INPUT MATERIAL:
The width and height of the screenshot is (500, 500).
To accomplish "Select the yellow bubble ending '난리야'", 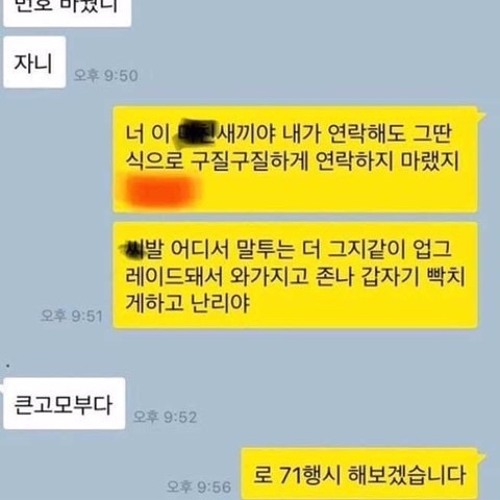I will (x=295, y=275).
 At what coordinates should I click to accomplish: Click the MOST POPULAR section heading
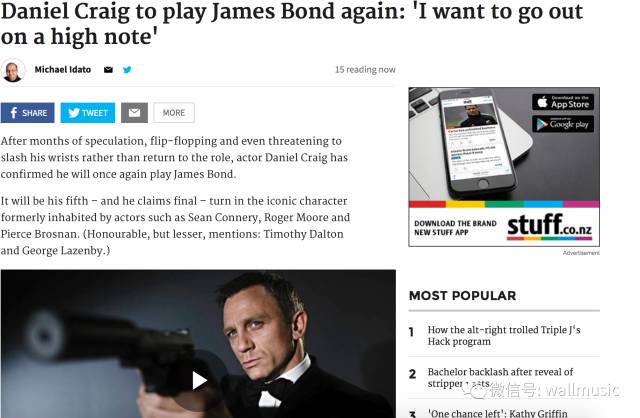[x=462, y=296]
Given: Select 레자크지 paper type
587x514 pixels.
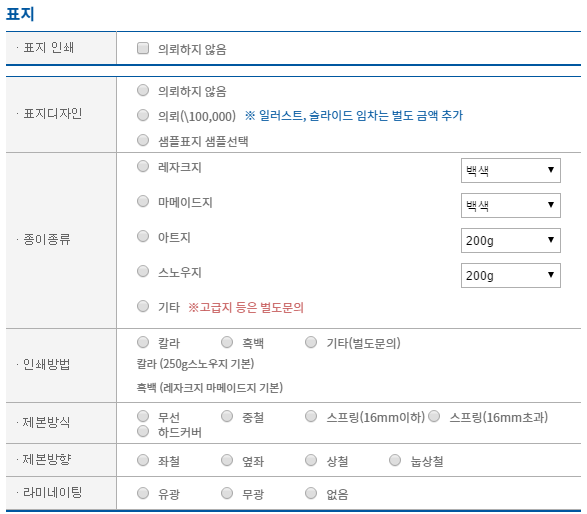Looking at the screenshot, I should [x=143, y=166].
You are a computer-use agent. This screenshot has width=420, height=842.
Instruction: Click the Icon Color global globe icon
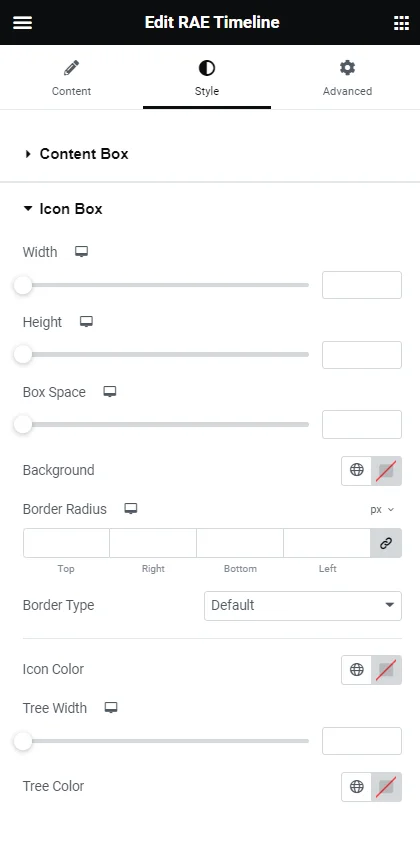[357, 670]
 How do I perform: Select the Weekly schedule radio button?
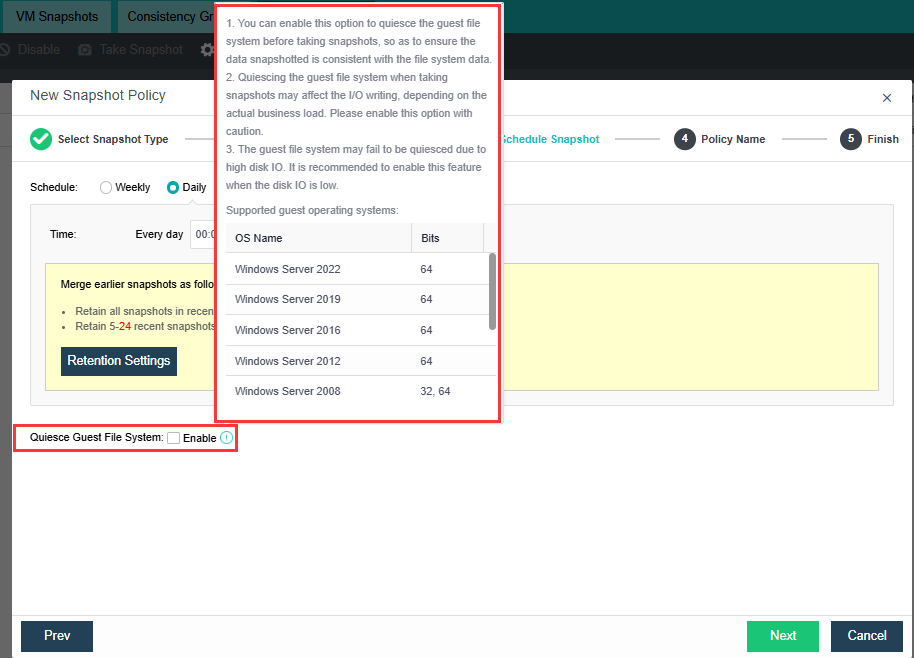(106, 187)
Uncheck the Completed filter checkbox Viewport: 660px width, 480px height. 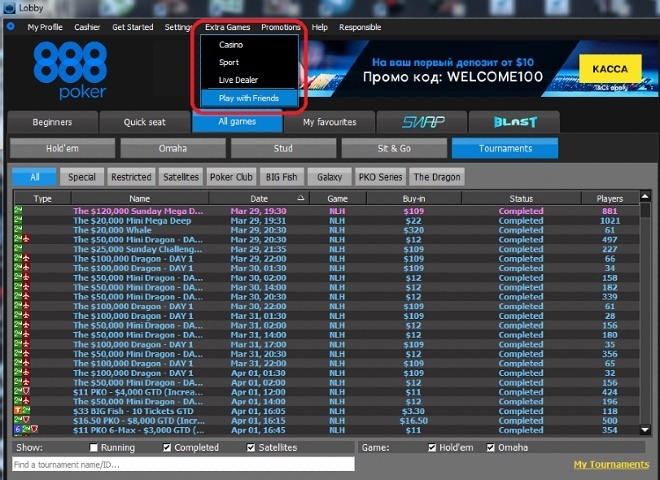click(167, 448)
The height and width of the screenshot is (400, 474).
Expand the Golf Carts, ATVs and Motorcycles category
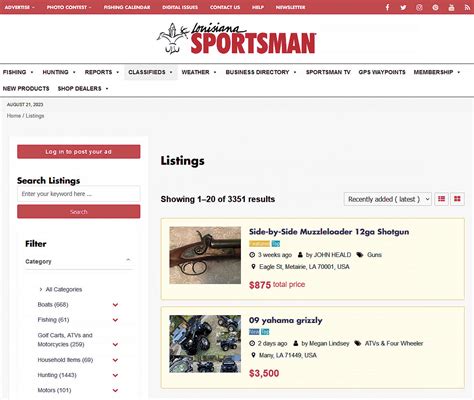coord(115,344)
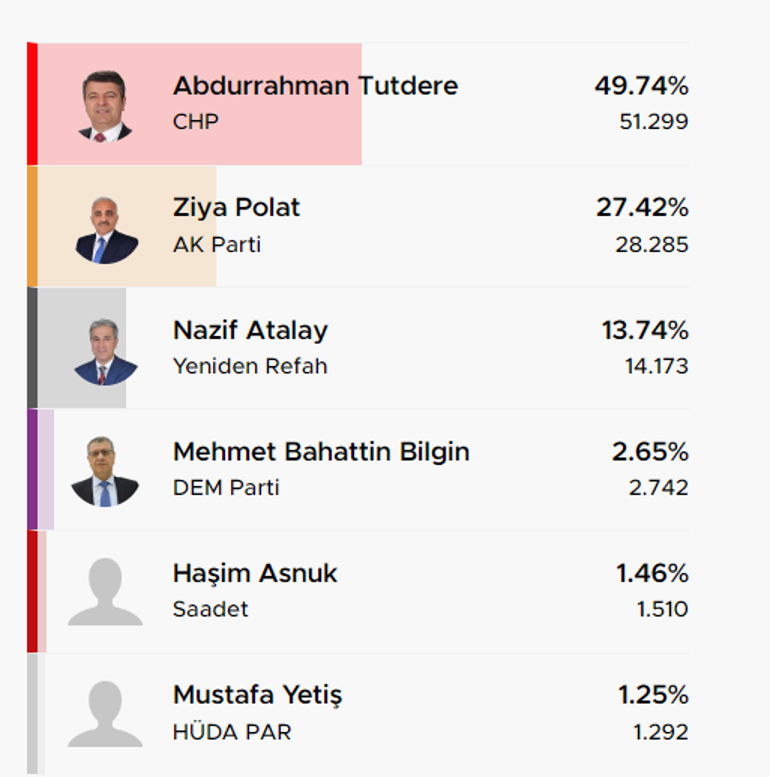Click Mustafa Yetiş's placeholder avatar icon
This screenshot has height=777, width=770.
(105, 714)
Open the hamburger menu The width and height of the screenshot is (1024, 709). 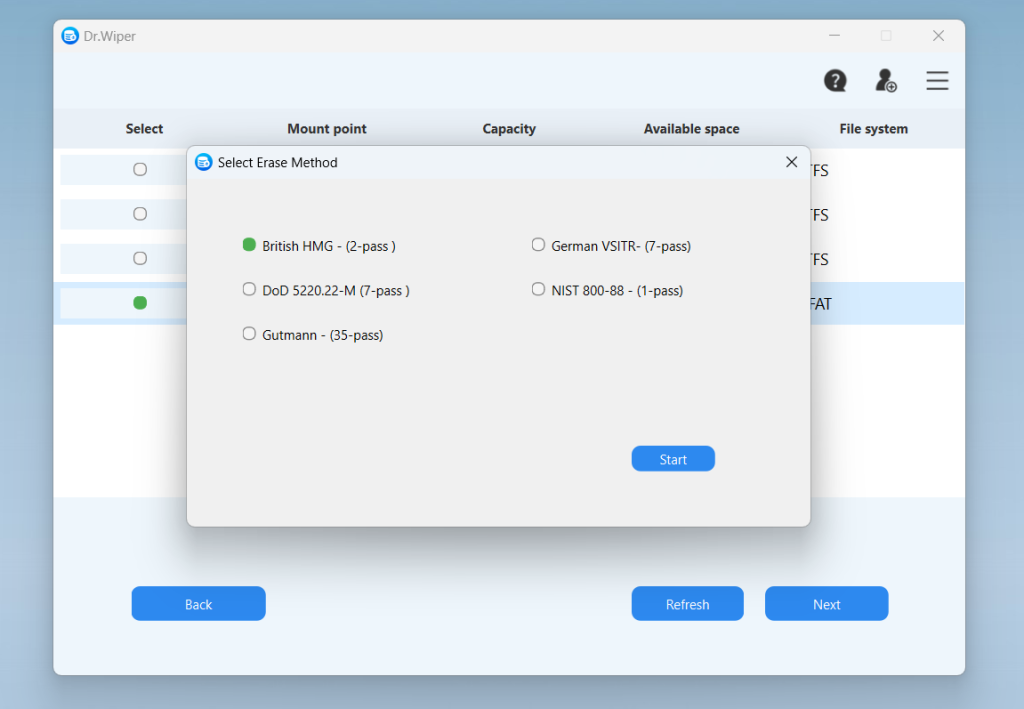[x=937, y=81]
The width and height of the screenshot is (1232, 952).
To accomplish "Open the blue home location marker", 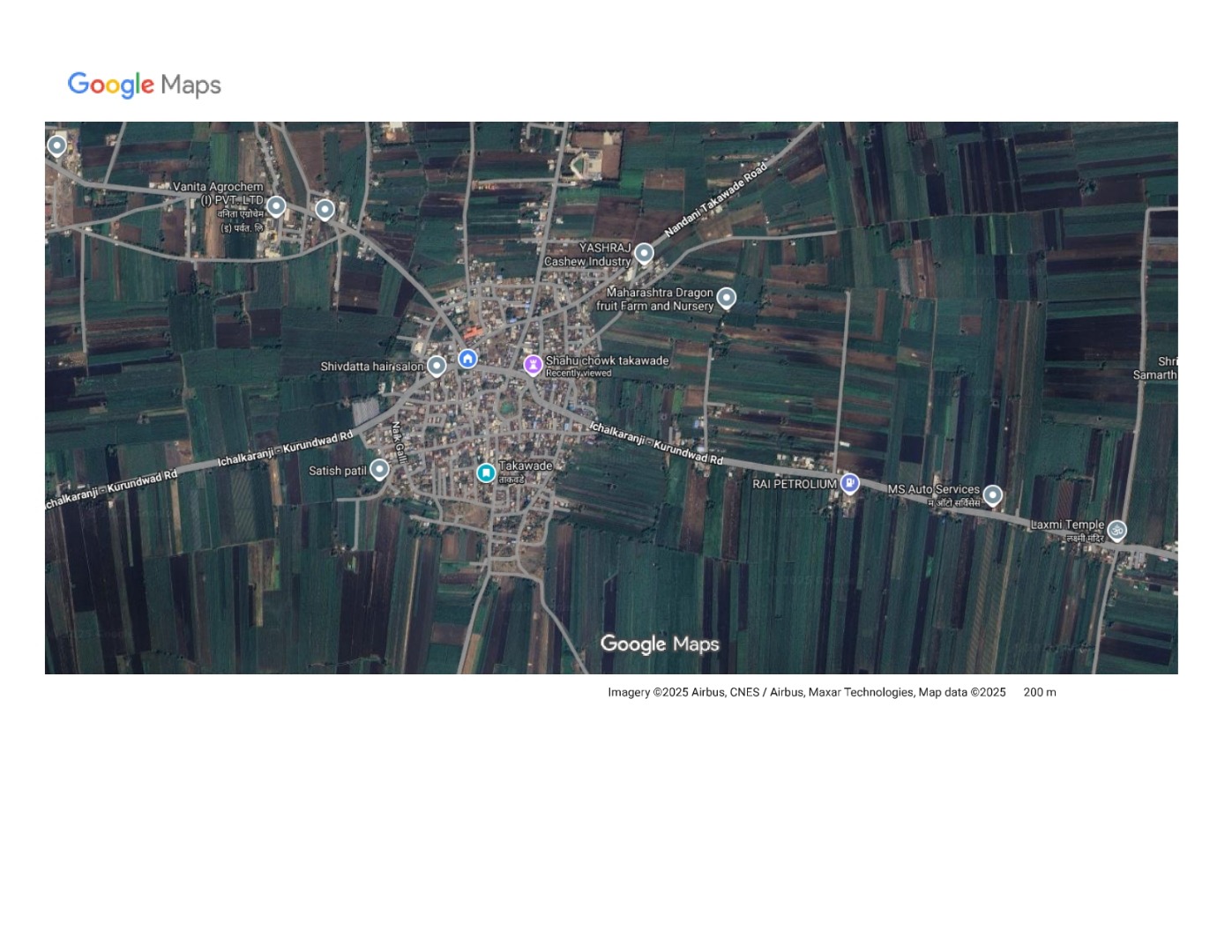I will tap(467, 358).
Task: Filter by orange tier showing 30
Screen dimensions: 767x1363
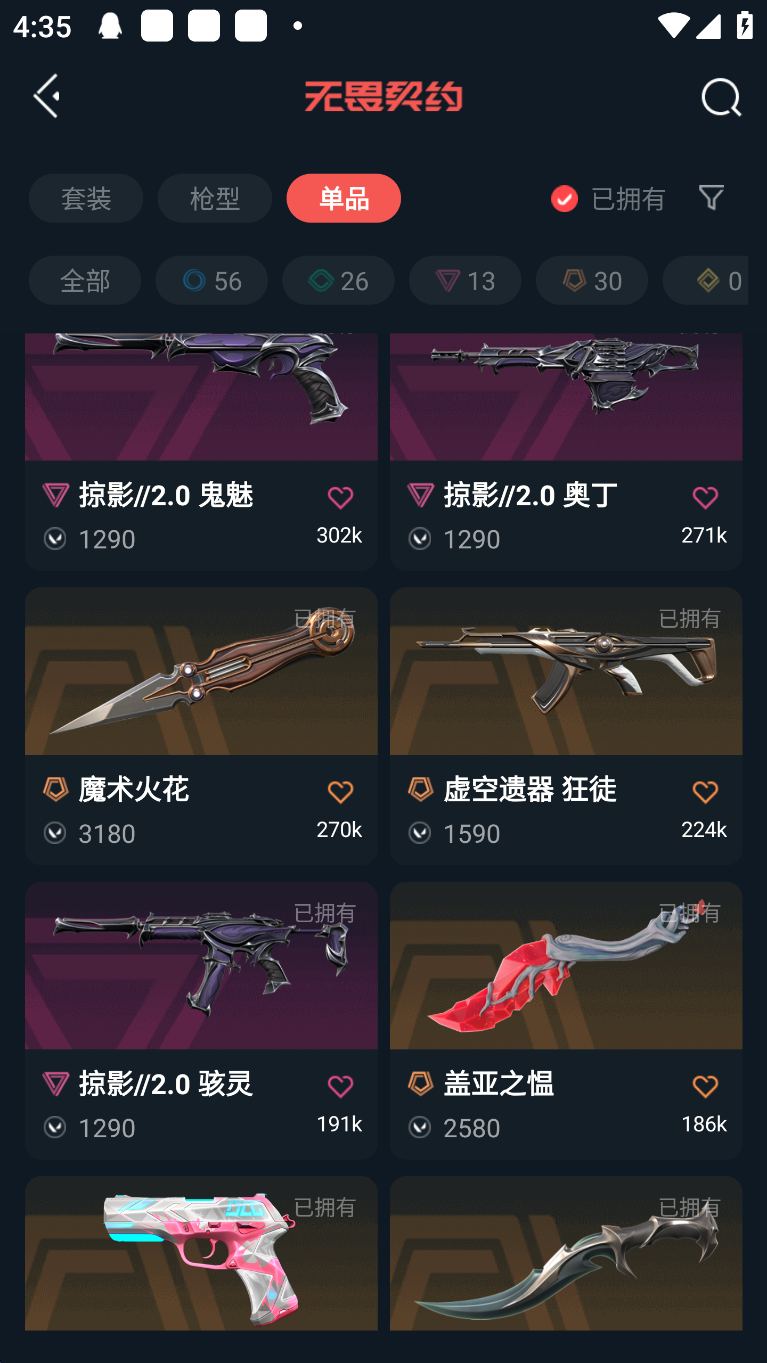Action: point(592,280)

TASK DETAILS: Repeat word for word, and nothing more, the lines between the line containing "Task: Filter by orange tier showing 30" and the last line of the records above, inclusive, without pictures.

TASK SOLUTION:
Task: Filter by orange tier showing 30
Screen dimensions: 767x1363
Action: point(592,280)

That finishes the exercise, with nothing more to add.